Google admits 1,000 sound recordings of customer conversations starting with "Hey Google" were leaked to a Belgian News Site
In May Patently Apple posted a report titled "With Apple leading the way, Google & Microsoft attempt to redefine their Companies as True Advocates of Privacy." In the report we pointed to the New York Times report titled "Google Says It Has Found Religion on Privacy." But have they?
Today we're learning that Google has admitted that more than 1,000 sound recordings of customer conversations with the Google Assistant were leaked by some of its partners to a Belgian news site.
These conversations are used by companies such as Google and Amazon -- which takes clips from the Amazon Echo -- to improve voice responses from their smart assistants. They are supposed to be kept confidential.
CNBC noted in their report that a "Belgian news site VRT said on Wednesday that a contractor provided it with samples of these sound samples, which VRT then used to identify some of the people in the clips. It also examined the sorts of conversations that Google collects when people say "OK Google," into a phone or a Google Home product.
Among other things, VRT heard customer addresses.

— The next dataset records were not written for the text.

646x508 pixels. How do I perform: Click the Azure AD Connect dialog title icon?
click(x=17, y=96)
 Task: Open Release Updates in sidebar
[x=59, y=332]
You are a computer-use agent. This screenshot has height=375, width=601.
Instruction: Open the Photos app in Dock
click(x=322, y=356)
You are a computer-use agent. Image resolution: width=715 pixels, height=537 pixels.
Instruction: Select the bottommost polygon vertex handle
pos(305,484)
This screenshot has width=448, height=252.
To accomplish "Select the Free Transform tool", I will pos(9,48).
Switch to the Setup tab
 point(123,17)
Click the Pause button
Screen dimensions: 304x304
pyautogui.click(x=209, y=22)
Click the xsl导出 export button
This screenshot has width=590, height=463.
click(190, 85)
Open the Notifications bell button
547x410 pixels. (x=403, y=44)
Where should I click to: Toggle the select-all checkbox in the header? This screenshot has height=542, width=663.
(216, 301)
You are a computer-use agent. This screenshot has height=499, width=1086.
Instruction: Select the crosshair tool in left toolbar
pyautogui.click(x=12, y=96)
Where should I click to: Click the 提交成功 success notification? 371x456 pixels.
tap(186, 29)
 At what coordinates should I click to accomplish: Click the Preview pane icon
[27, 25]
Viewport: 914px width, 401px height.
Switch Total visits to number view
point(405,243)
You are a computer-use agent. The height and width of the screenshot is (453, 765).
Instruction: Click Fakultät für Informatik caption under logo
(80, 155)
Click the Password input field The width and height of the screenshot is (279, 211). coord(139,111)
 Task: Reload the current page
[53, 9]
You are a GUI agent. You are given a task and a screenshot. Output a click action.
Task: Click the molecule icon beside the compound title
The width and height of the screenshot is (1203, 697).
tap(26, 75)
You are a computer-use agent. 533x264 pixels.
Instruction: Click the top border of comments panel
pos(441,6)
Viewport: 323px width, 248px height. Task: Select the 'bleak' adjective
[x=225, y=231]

Sources who talked to the publication also described hearing recordings of a woman in distress and people talking about medical conditions.
The Next Web report added that " VRT, with the help of a whistle-blower, was able to listen to some of these clips and subsequently heard enough to discern the addresses of several Dutch and Belgian people using Google Home — in spite of the fact some hadn’t even uttered the words “Hey Google,” which are supposed to be the device’s listening trigger.
While VRT only listened to recordings from Dutch and Belgian users, the platform the whistle-blower showed them had recordings from all over the world – which means there are probably thousands of other contractors listening to Assistant recordings.
Google product manager of search David Monsees added that "We are conducting a full review of our safeguards in this space to prevent misconduct like this from happening again."
You could learn more about Monsees commentary from his blog post here.
It's unknown at this time if Apple uses outside contractors to study conversations triggered by the use of "Hey Siri."